■ TASK DATA
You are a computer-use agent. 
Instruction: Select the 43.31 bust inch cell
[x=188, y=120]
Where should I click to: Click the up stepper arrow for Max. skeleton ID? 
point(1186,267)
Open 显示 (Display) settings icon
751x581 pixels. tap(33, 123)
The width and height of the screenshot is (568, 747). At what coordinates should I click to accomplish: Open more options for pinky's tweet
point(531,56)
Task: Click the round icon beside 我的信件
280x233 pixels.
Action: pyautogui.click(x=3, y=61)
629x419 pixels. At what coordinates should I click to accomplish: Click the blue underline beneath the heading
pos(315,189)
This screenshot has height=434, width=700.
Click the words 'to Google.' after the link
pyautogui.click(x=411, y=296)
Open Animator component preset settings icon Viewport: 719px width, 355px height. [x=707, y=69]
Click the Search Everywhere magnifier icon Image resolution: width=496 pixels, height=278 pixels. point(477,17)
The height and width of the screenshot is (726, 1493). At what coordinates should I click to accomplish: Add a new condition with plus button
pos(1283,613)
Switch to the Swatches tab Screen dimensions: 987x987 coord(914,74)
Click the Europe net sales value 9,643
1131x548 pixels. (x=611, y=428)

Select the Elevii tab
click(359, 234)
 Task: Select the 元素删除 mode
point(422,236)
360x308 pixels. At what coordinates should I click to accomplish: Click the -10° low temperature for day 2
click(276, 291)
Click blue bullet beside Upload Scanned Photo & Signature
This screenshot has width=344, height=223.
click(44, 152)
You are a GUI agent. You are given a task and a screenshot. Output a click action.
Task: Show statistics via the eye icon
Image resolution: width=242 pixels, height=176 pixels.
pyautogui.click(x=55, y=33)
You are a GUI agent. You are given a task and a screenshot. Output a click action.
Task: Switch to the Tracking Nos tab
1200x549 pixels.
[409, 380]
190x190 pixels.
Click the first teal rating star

■ TASK TO CARRY OUT
From top to bottom, reproduce the material exactly.

■ SOLUTION TO THE PROBLEM
You are a computer-use agent. 
Instruction: Select the 43.31 bust inch cell
[x=188, y=120]
Where should I click to: Click the up stepper arrow for Max. skeleton ID? 
point(1186,267)
Open 显示 (Display) settings icon
751x581 pixels. tap(33, 123)
The width and height of the screenshot is (568, 747). At what coordinates should I click to accomplish: Open more options for pinky's tweet
point(531,56)
Task: Click the round icon beside 我的信件
280x233 pixels.
Action: pyautogui.click(x=3, y=61)
629x419 pixels. At what coordinates should I click to accomplish: Click the blue underline beneath the heading
pos(315,189)
This screenshot has height=434, width=700.
Click the words 'to Google.' after the link
pyautogui.click(x=411, y=296)
Open Animator component preset settings icon Viewport: 719px width, 355px height. [x=707, y=69]
Click the Search Everywhere magnifier icon Image resolution: width=496 pixels, height=278 pixels. point(477,17)
The height and width of the screenshot is (726, 1493). At what coordinates should I click to accomplish: Add a new condition with plus button
pos(1283,613)
Switch to the Swatches tab Screen dimensions: 987x987 coord(914,74)
Click the Europe net sales value 9,643
1131x548 pixels. (x=611, y=428)

Select the Elevii tab
click(359, 234)
 Task: Select the 元素删除 mode
point(422,236)
360x308 pixels. At what coordinates should I click to accomplish: Click the -10° low temperature for day 2
click(276, 291)
Click blue bullet beside Upload Scanned Photo & Signature
This screenshot has width=344, height=223.
click(44, 152)
You are a GUI agent. You are given a task and a screenshot. Output a click action.
Task: Show statistics via the eye icon
Image resolution: width=242 pixels, height=176 pixels.
pyautogui.click(x=55, y=33)
You are a GUI agent. You are given a task and a screenshot. Output a click action.
Task: Switch to the Tracking Nos tab
1200x549 pixels.
[409, 380]
190x190 pixels.
Click the first teal rating star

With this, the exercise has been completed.